Denis Diderot - La Religieuse
Extrait du document
Quand je fus arrivée à ce petit oratoire, qui était éclairé de deux lumières, on m'ordonna de demander pardon à Dieu et à la communauté du scandale que j'avais donné ; c'était la religieuse qui me conduisait qui me disait tout bas ce qu'il fallait que je répétasse, et je le répétais mot à mot. Après cela on m'ôta la corde, on me déshabilla jusqu'à la ceinture, on prit mes cheveux qui étaient épars sur mes épaules, on les rejeta sur un des côtés de mon cou, on me mit dans la main droite la discipline que je portais de la main gauche, et l'on commença le Miserere. Je compris ce que l'on attendait de moi, et je l'exécutai. Le Miserere fini, la supérieure me fit une courte exhortation. On éteignit les lumières, les religieuses se retirèrent, et je me rhabillai.
Quand je fus rentrée dans ma cellule, je sentis des douleurs violentes aux pieds ; j'y regardai ; ils étaient tout ensanglantés des coupures de morceaux de verre que l'on avait eu la méchanceté de répandre sur mon chemin.
Je fis amende honorable de la même manière, les deux jours suivants ; seulement le dernier, on ajouta un psaume au Miserere.
Le quatrième jour, on me rendit l'habit de religieuse, à peu près avec la même cérémonie qu'on le prend à cette solennité quand elle est publique.

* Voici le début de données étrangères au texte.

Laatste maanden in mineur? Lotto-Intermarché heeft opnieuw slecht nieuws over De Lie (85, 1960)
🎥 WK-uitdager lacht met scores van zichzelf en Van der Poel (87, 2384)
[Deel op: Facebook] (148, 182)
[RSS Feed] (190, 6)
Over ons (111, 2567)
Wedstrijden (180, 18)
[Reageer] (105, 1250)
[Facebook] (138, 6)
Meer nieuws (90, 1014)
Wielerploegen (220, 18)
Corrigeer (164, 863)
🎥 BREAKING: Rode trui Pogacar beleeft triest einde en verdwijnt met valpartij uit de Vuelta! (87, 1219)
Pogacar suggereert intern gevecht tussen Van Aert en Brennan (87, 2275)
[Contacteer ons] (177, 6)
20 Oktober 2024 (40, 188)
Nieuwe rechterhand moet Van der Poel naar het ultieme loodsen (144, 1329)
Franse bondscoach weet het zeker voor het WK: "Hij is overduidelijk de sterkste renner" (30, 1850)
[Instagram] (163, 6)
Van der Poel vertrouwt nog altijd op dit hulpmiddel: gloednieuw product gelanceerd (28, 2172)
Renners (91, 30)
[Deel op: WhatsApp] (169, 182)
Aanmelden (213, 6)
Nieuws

Le cinquième, je renouvelai mes vœux. J'accomplis pendant un mois le reste de la pénitence qu'on m'avait imposée, après quoi je rentrai à peu près dans l'ordre commun de la communauté : je repris ma place au chœur et au réfectoire, et je vaquai à mon tour aux différentes fonctions de la maison. Mais quelle fut ma surprise, lorsque je tournai les yeux sur cette jeune amie qui s'intéressait à mon sort ! Elle me parut presque aussi changée que moi ; elle était d'une maigreur à effrayer ; elle avait sur le visage la pâleur de la mort, les lèvres blanches et les yeux presque éteints.
« Sœur Ursule, lui dis-je tout bas, qu'avez-vous ?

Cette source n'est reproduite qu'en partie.